Rows about locating items on screens:
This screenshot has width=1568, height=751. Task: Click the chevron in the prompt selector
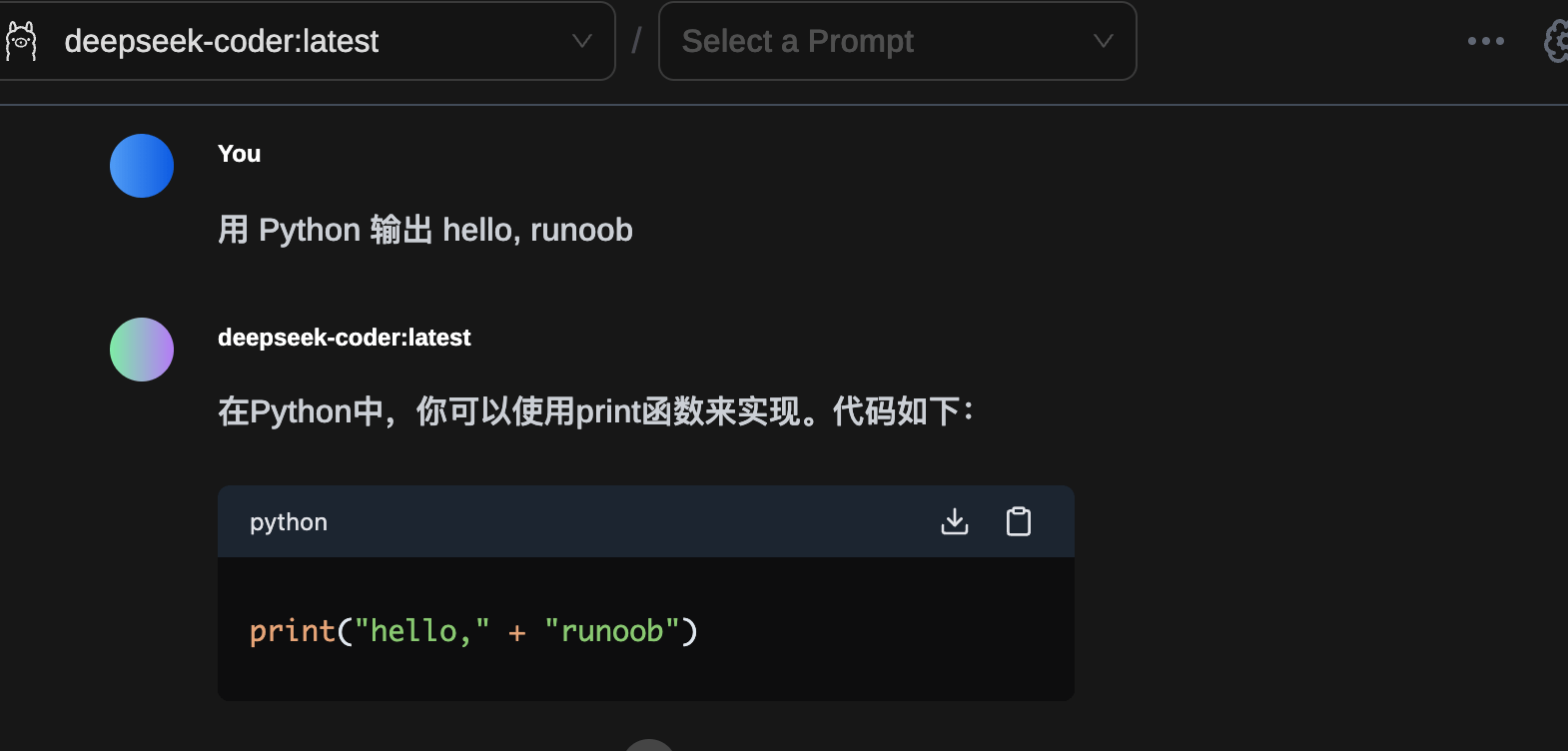[x=1103, y=41]
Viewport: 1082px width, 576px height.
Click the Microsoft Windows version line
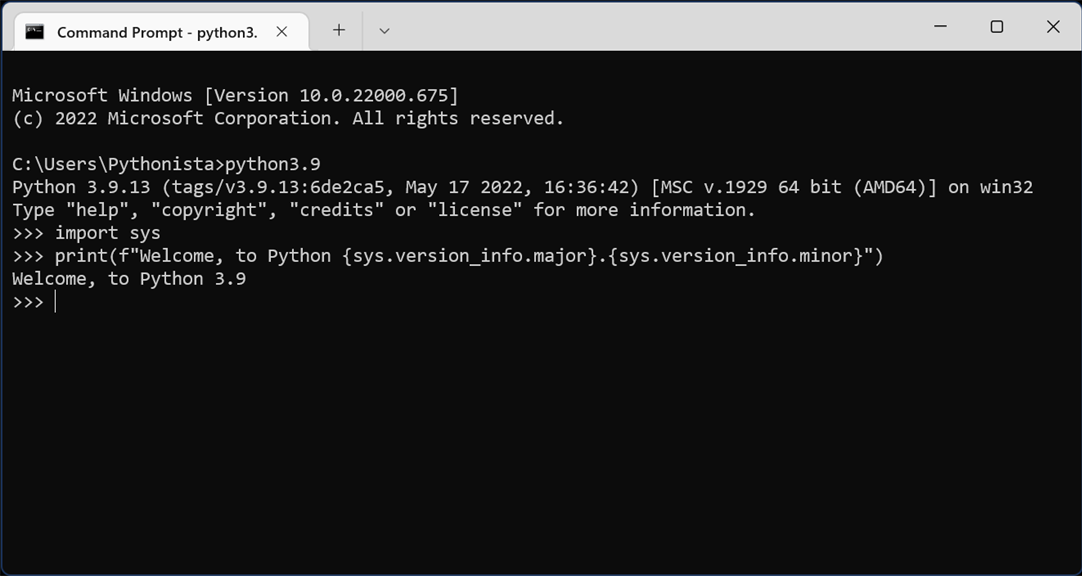click(x=235, y=94)
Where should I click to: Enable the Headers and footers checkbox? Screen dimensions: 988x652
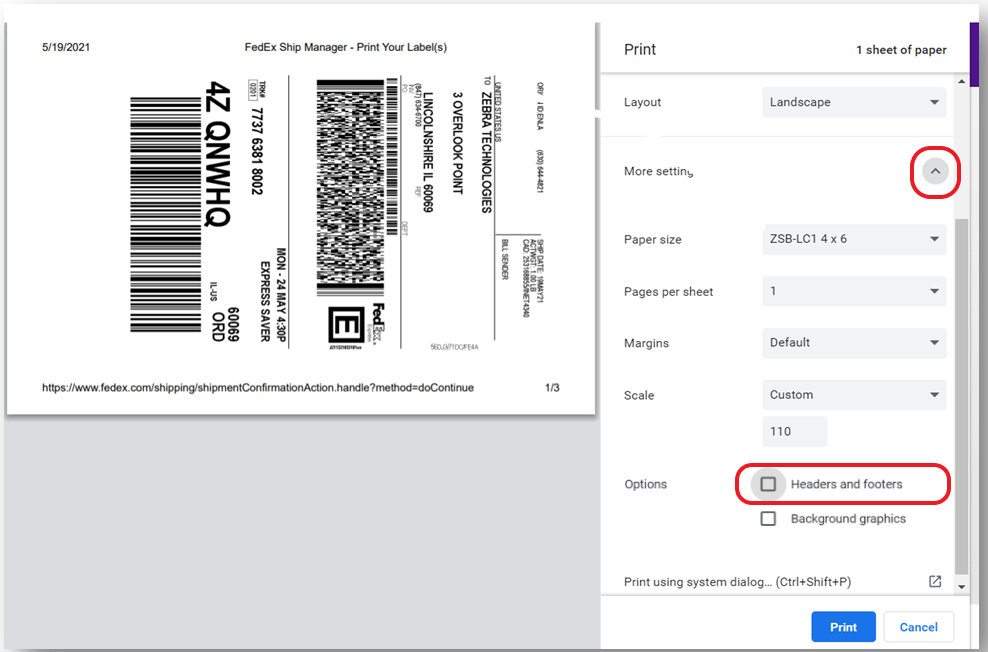(x=768, y=484)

● **Written exercise**
Can you write out all the rows again, substituting "check box" for "checkbox" and changing nothing else, with the pictures left out?

● **Solution**
This screenshot has width=1568, height=751. Task: Click the chevron in the prompt selector
[x=1103, y=41]
Viewport: 1082px width, 576px height.
Click the Microsoft Windows version line
click(x=235, y=94)
Where should I click to: Enable the Headers and footers check box? Screen dimensions: 988x652
(x=768, y=484)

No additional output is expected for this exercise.